La rivista che ha pubblicato i risultati del MDB ha un basso impact factor, il Dr. Di Bella fa parte del comitato editoriale e il lavoro non segue (secondo loro), la corretta prassi metodologica. Pertanto un risultato scientifico e clinico di questa portata non conta assolutamente niente. La logica del ragionamento è ovviamente perfetta e ineccepibile, degna delle più eccelse e codificate procedure metodologiche, di impeccabili raccolte dati, di un’ortodossia sancita in quintali di inutili pubblicazioni metodologicamente perfette che hanno portato al nulla, al fallimento noto, conclamato e tragico precedentemente riportato, della cura del cancro che porta a uccidere con chemio dall’undici al diciassette per cento di pazienti in alcune neoplasie, e a 5 anni, a ottenere col la chemio ( in assenza di chirurgia ) il 97,5 % di ammalati neoplastici morti.
A fronte di questi noti e certificati risultati delle attuali terapie oncologiche istituzionali “di provata efficacia” è etico, razionalmente scientifico, morale, disprezzare e interdire terapie come il MDB che non provocano mortalità e neppure la rilevante tossicità della chemio, conseguono percentuali nettamente più elevate di miglioramenti in tutti gli stadi, fino alla documentata e stabile remissione (sconosciuta all’oncologia) in carcinomi prostatici e della mammella, senza intervento chemio e radio, con abbattimento evidente ed elevatissimo delle spese sanitarie e conseguente crollo del fatturato delle multinazionali.

◆ Dati registrati:

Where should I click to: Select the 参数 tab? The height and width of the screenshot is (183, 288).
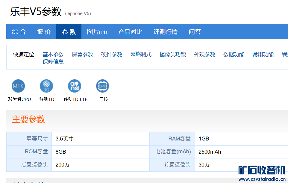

◆ Problema: Stabilisci se ciascuna affermazione concorda con il testo sul MDB, rispondendo sì o no e citando tra virgolette le parole del testo che lo decidono. (a) Il Dr. Di Bella fa parte del comitato editoriale della rivista che ha pubblicato i risultati del MDB. (b) La rivista che ha pubblicato i risultati del MDB ha un alto impact factor. (c) Il MDB provoca una rilevante tossicità. Le righe registrate non servono a questo esercizio.

◆ Risposta:
(a) Sì: «il Dr. Di Bella fa parte del comitato editoriale».
(b) No: «La rivista che ha pubblicato i risultati del MDB ha un basso impact factor».
(c) No: «non provocano mortalità e neppure la rilevante tossicità della chemio».